A typical REIT has publicly traded shares that can be purchased on a national exchange, however they often fund underlying properties directly. Such companies, known as Equity REITs, are typically involved in the construction of office buildings, or the management of apartments, hotels, etc. Conversely, Mortgage REITs may purchase asset-backed securities or make direct real estate loans. REITs must register with the SEC, and they’re subject to various regulations, most notably the requirement to pay 90% of the company’s taxable income in the form of shareholder dividends each year. Contrary to popular belief, there are also REITs that are not traded on an exchange, but they likely come with hefty fees, and far more limited liquidity options. Concisely, perhaps the most important takeaway from a REIT is that it provides access to a diversified pool of real estate investments that are essentially impossible for the typical investor, even a large-scale investor, to create on their own.
The Pros of a REIT
The biggest pro commonly referred to is a REIT gives a typical retail investor – who may not have enough liquid capital – to take a diversified approach to the real estate market. REITs may also be beneficial to investors that don’t have the expertise yet to assess the risks of a real estate investment. These investors may very well prefer a pooled approach to real estate. In case those cases, a REIT would be a great alternative to direct real estate investing, which would require a lot more experience and intricate knowledge of the real estate market. Investors not only get access to an income-producing product, but additionally to one that’s physically managed by a professional real estate market expert.
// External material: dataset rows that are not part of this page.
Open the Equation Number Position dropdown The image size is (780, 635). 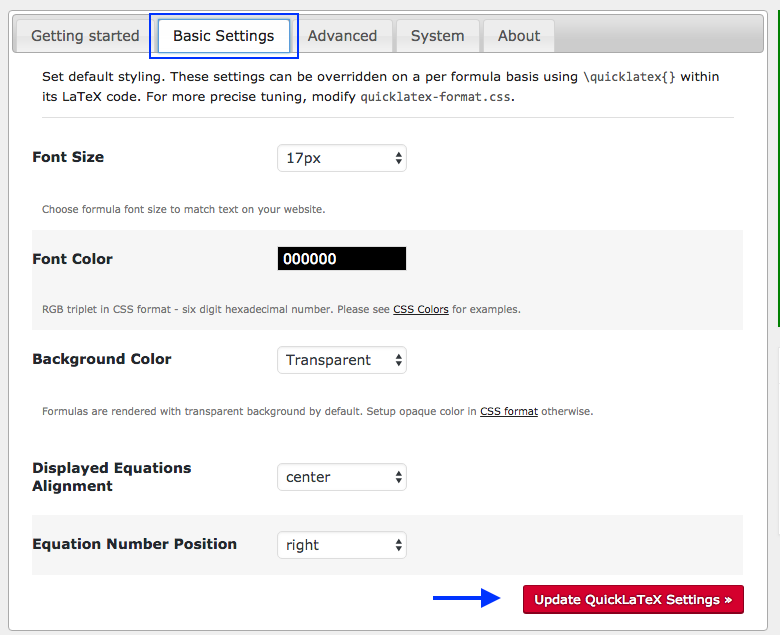coord(341,545)
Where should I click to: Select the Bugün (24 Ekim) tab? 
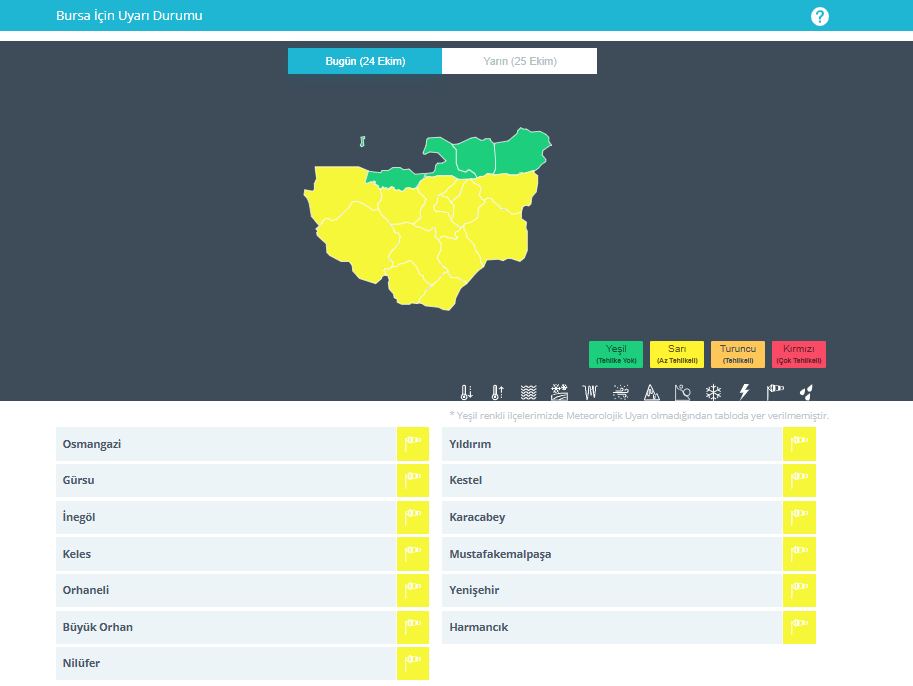tap(364, 61)
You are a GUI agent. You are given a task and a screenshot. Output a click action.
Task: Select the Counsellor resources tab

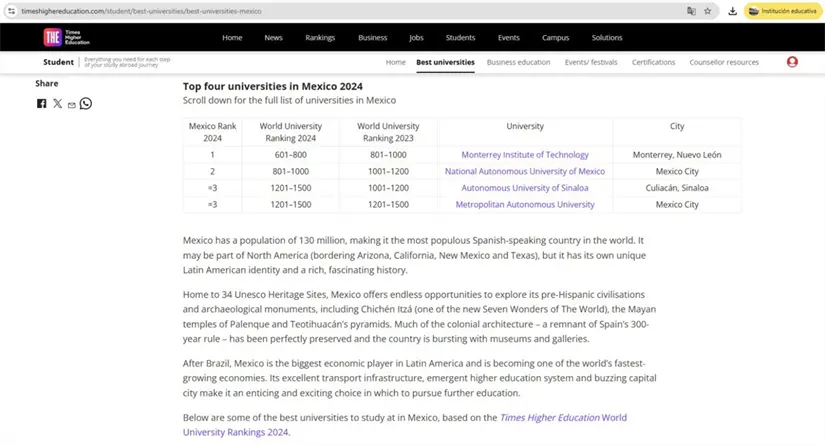[x=724, y=62]
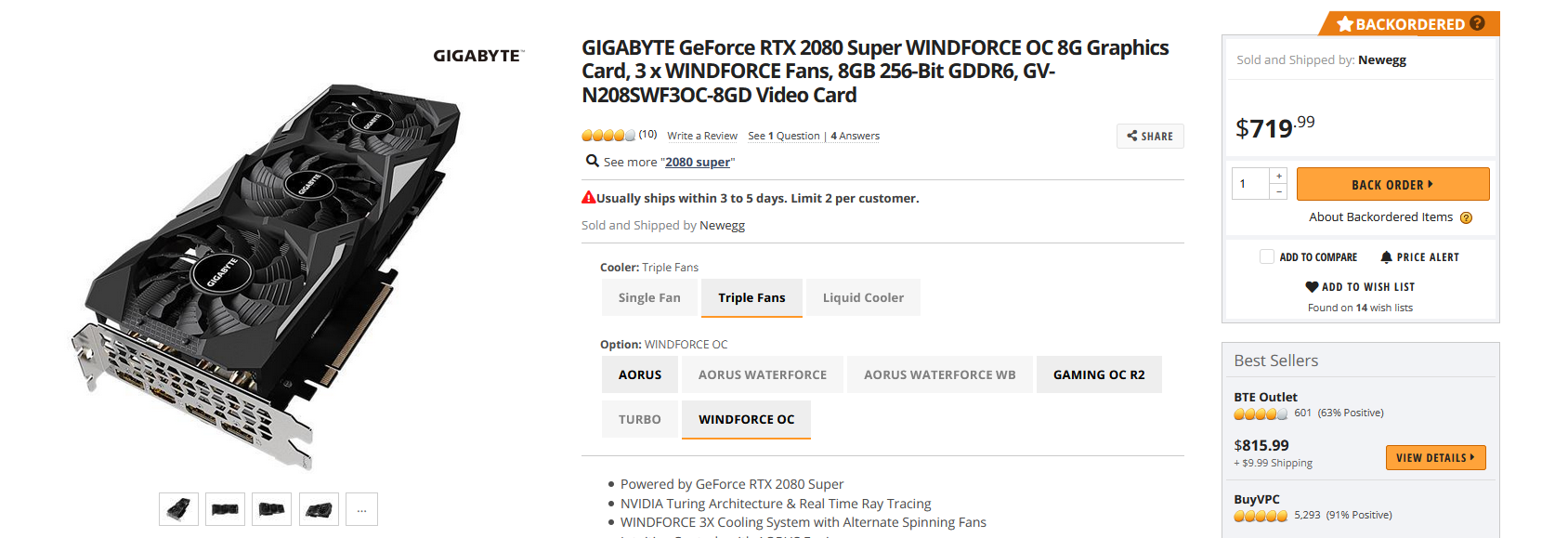
Task: Open About Backordered Items help icon
Action: (1466, 217)
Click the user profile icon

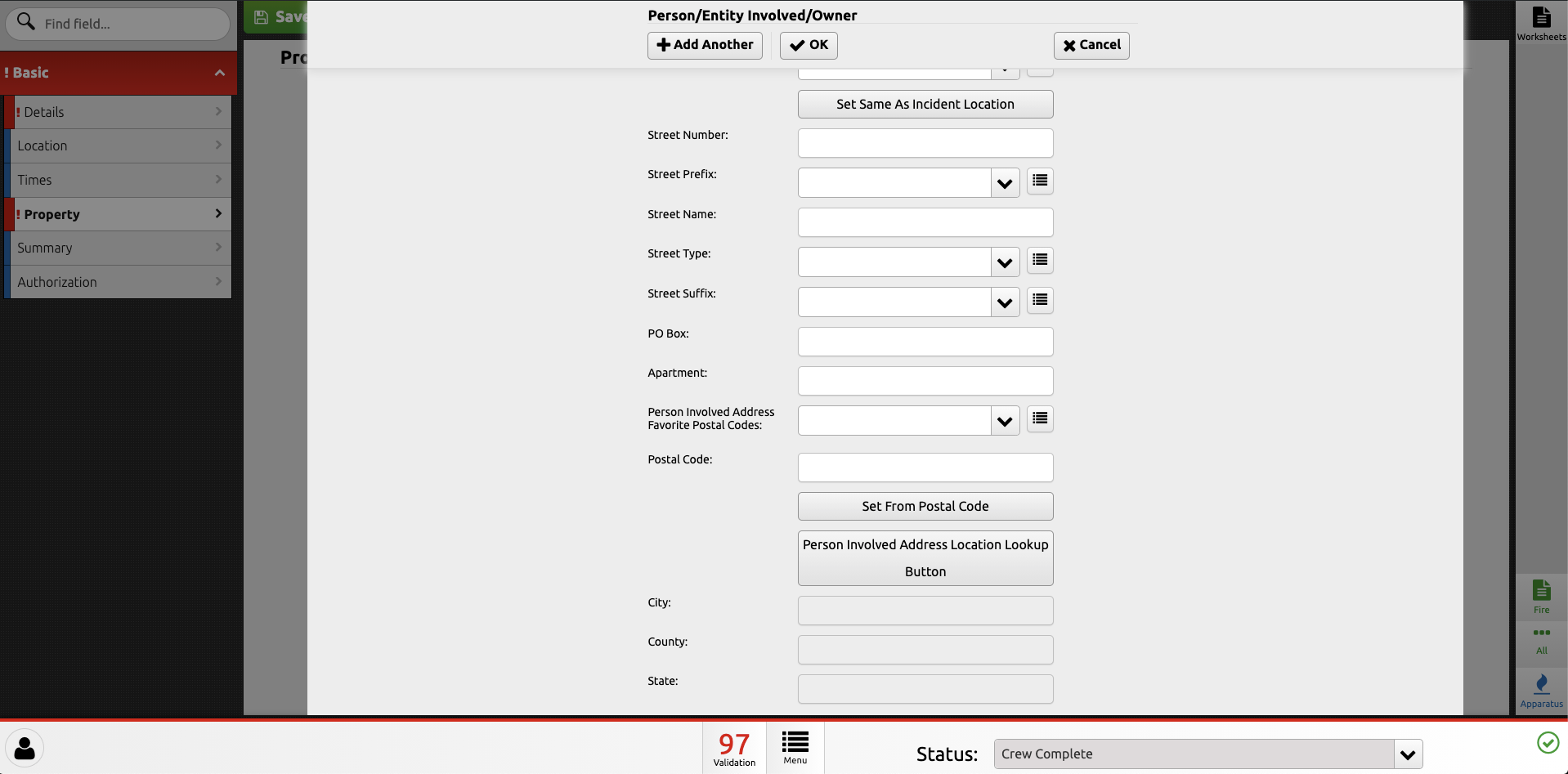tap(25, 748)
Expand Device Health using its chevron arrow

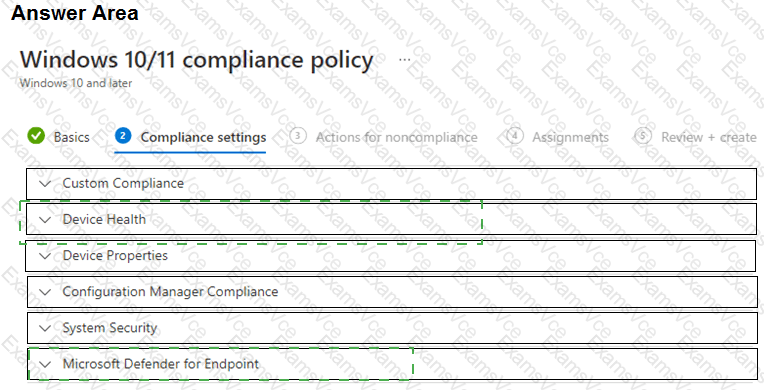point(45,220)
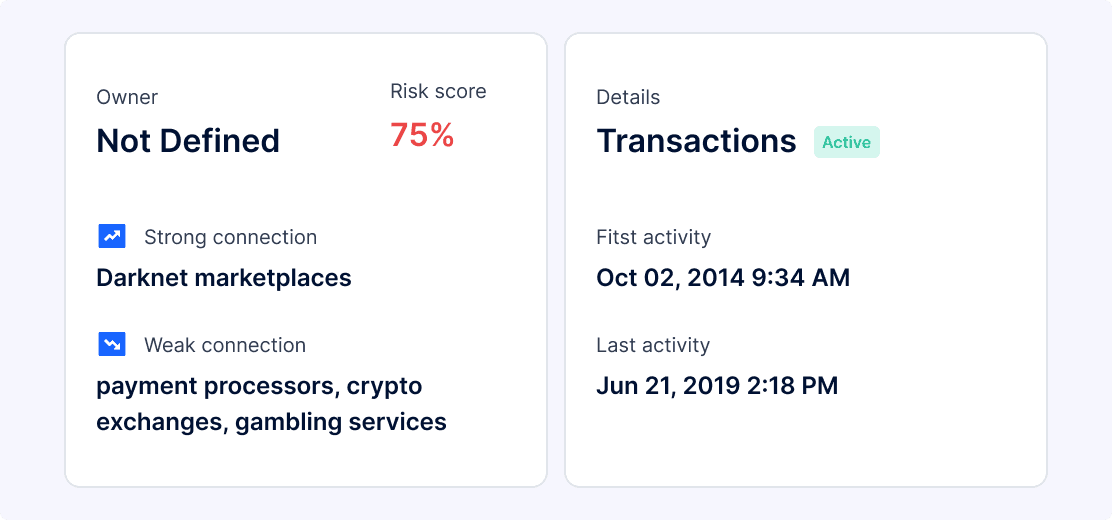Click the Not Defined owner heading
The width and height of the screenshot is (1112, 520).
(188, 141)
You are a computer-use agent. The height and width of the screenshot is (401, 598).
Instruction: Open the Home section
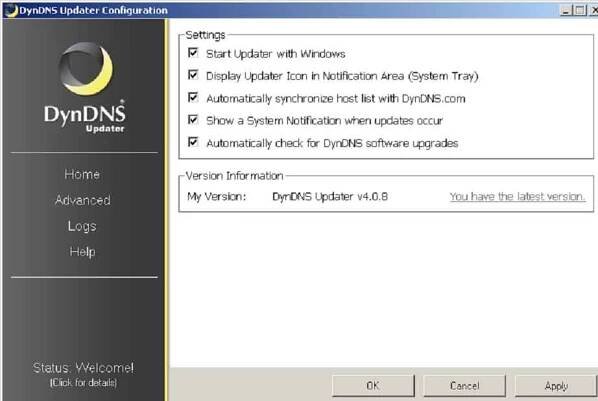click(x=82, y=174)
Equity REITs, which are traded on national exchanges, have low capital requirements because investors are only buying a share of the trust. Since it’s traded on a public equity market, an investor can buy and sell these assets with relatively few liquidity constraints.
Additionally, as we all know, investors are always cognizant of their tax rate, especially from capital gains investments. REIT investors are taxed more favorably on income from the investment because income is not typically taxed at a corporate level, due to the income from these pooled real estate assets being “passed through” to the investor. Contrary to a large corporation where all income is taxed before distributing dividends, REIT investors receive profits as ordinary income.
Lastly, real estate investors may not always have a bullish position on the overall market and even more so on a specific project or space. Taking a short position on a real estate project, without utilizing an Equity REIT, would require considerable savvy, as well as most likely the use of expensive derivative products. In contrast, REITs allow market speculators to go long or short, depending on their market view.
The Cons of a REIT
As this section will conclude, there are definitely more pros than cons to investing in a REIT. As is often the case, one of the primary cons is the opposite of one of the main pros. Since REITs are a massive pool of assets, this makes understanding the underlying risk quite difficult to an average investor in the real estate market. Though the properties are thought to be managed by seasoned professionals, they aren’t exempt from making errors on occasion. The average investor may overlook an essential aspect of the REIT because they’re working under the assumption it’s managed by real estate professionals, or they may struggle to gain a comprehensive understand of the portfolio beyond simple summary statistics.
Additionally, while this ties in partially with the investor’s preference of direct vs. passive real estate investing strategies, REITs can also be more expensive than a direct lending approach. As an example, fees charged for a REIT managers’ salaries can eat into the potential income gained from the investment. Savvy and wealthy investors with enough capital to diversify could definitely put themselves in a position to achieve higher returns by managing assets themselves. The issue becomes what constitutes “enough”. Should a single investor choose the path of diversification within the direct real estate investment market, “enough” would likely mean tens, if not hundreds of millions. Even so, they would have to incur management costs and while they may be lower than a REIT managers’ salary, the risk incurred would be unlikely to offset the potential capital gains benefit. This is why REITs are far more common and much more likely to be a better tool for investors who are seeking to diversify their portfolio, as opposed to diversifying their real estate portfolio with expensive and frequently reoccurring direct property investments.